I ricercatori in realtà hanno individuato falle anche in Tresorit: l’autenticazione per la chiave pubblica si basa su certificati controllati dal server che gli attaccanti possono rimpiazzare per avere accesso ai file; inoltre, i metadati possono essere manomessi, per esempio alterando la data di creazione dei file. Nel caso di Tresorit, però, le vulnerabilità non espongono direttamente i contenuti dei file e la manipolazione dei dati non è così immediata come per gli altri provider.
I ricercatori hanno segnalato immediatamente le vulnerabilità a Sync, pCloud, Seafile e Icedrive lo scorso aprile. Icedrive e Seafile hanno risposto subito all’avviso, anche se la prima ha deciso di non occuparsi delle problematiche identificate; la seconda invece ha risolto il bug del downgrade del protocollo. Sync e pCloud devono ancora rispondere alle segnalazioni.
Tresorit è stata informata dei suoi bug più tardi, il 27 settembre scorso, e ha riconosciuto i problemi individuati. Contattata da BleepingComputer per ricevere aggiornamenti, la compagnia ha si è detta al lavoro su alcuni dei fix previsti.
I ricercatori sottolineano che dall’analisi emergono due questioni importanti: la prima è che c’è ancora un grosso gap tra ciò che promettono i provider e le aspettative degli utenti in termini di confidenzialità dei file; la seconda è che le diverse piattaforme hanno problemi analoghi tra loro nel garantire la sicurezza, a indicazione del fatto che risolvere queste sfide non è banale.
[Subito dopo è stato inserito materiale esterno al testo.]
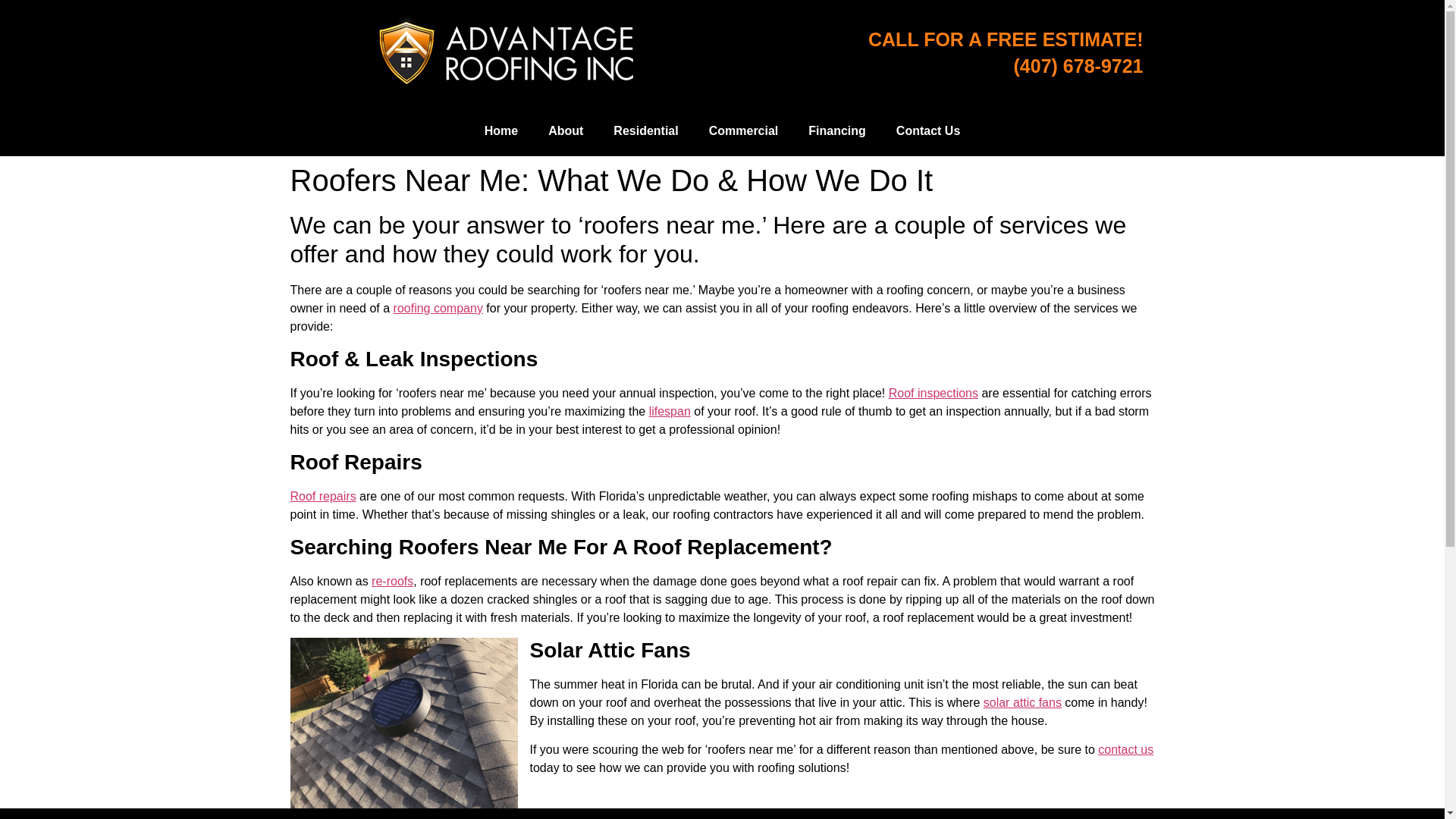
About (565, 130)
Home (500, 130)
Roof repairs (322, 495)
lifespan (669, 410)
Residential (645, 130)
Commercial (743, 130)
Financing (836, 130)
Roof inspections (933, 392)
Contact Us (927, 130)
re-roofs (392, 581)
Given the description of an element on the screen output the (x, y) to click on. 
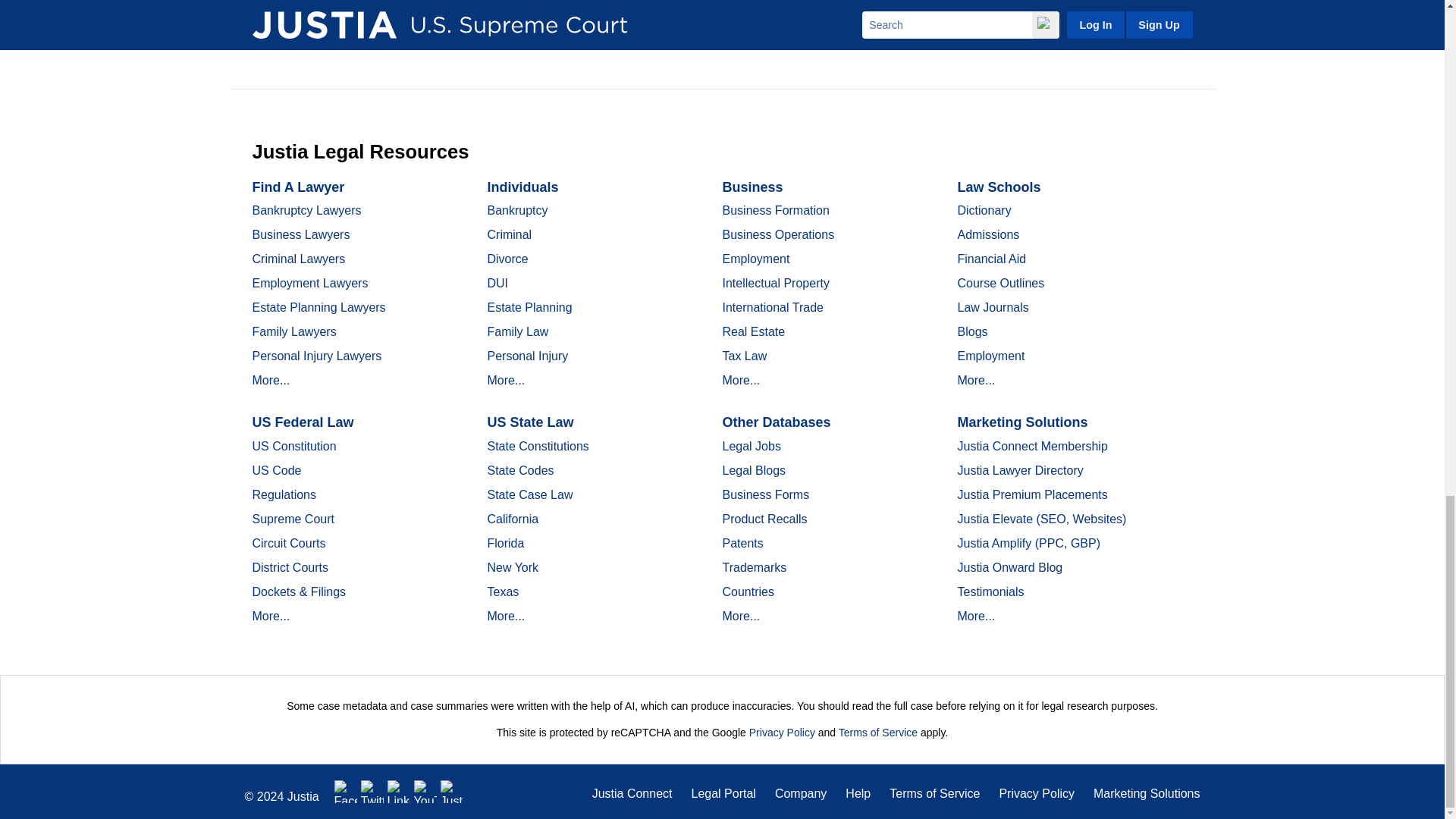
LinkedIn (398, 790)
Justia Lawyer Directory (452, 790)
Twitter (372, 790)
Facebook (345, 790)
YouTube (424, 790)
Given the description of an element on the screen output the (x, y) to click on. 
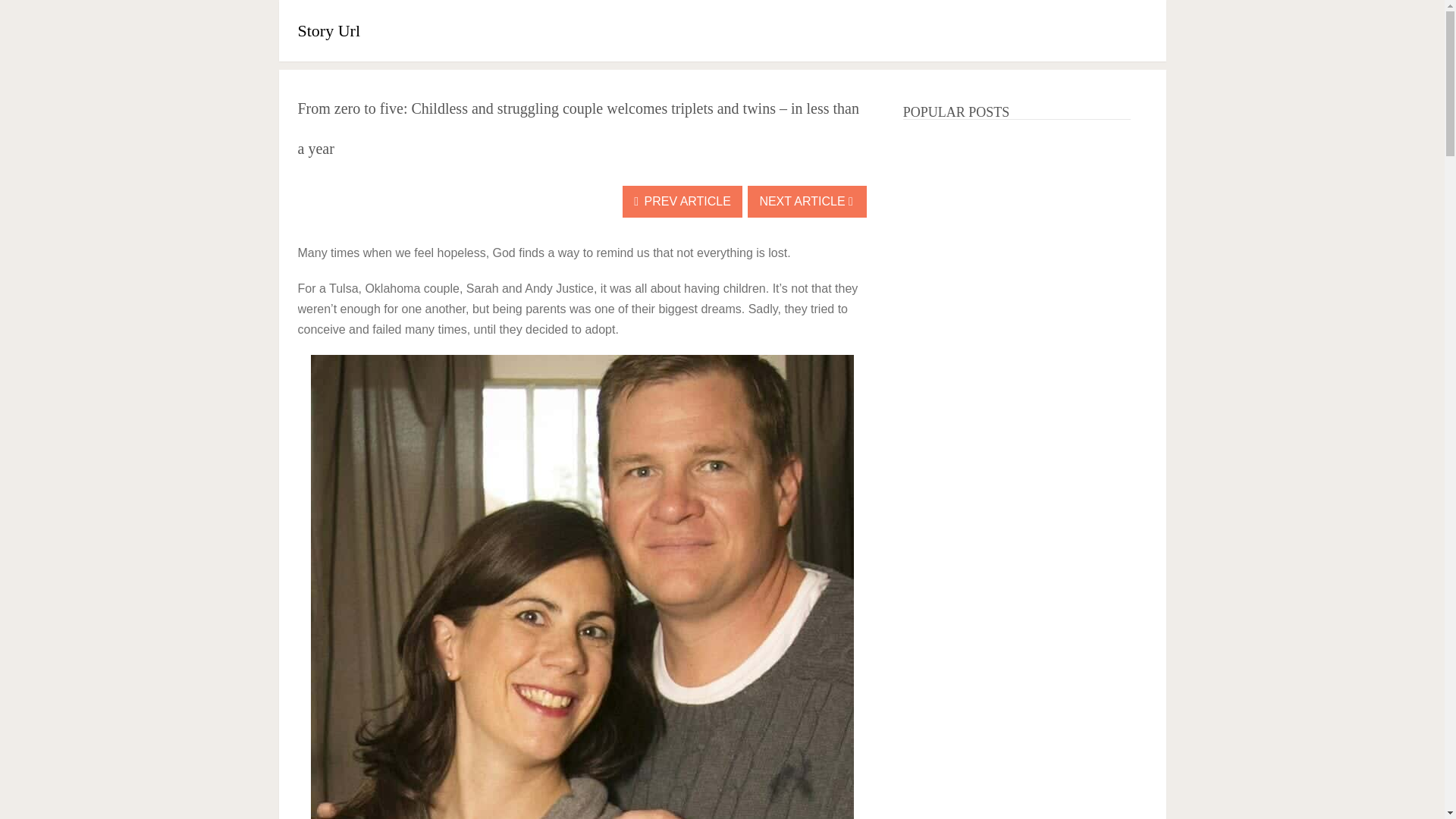
NEXT ARTICLE (807, 201)
PREV ARTICLE (682, 201)
Story Url (328, 30)
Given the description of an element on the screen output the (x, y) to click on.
Per gestire queste problematiche, “lo sforzo dovrebbe essere duplice“ affermano Hoffman e Truong. “Da un lato, è necessario condurre più analisi dei sistemi di cloud storage E2EE “in the wild”. Questo è fondamentale per capire lo stato attuale dei protocolli implementati e quali sono le sfide da affrontare. Dall’altro lato, è necessario un maggiore lavoro teorico per fornire una solida base per la progettazione di sistemi di cloud storage E2EE sicuri. L’obiettivo finale è quello di creare uno standard per il cloud storage E2EE, simile al protocollo Signal per la messaggistica sicura“.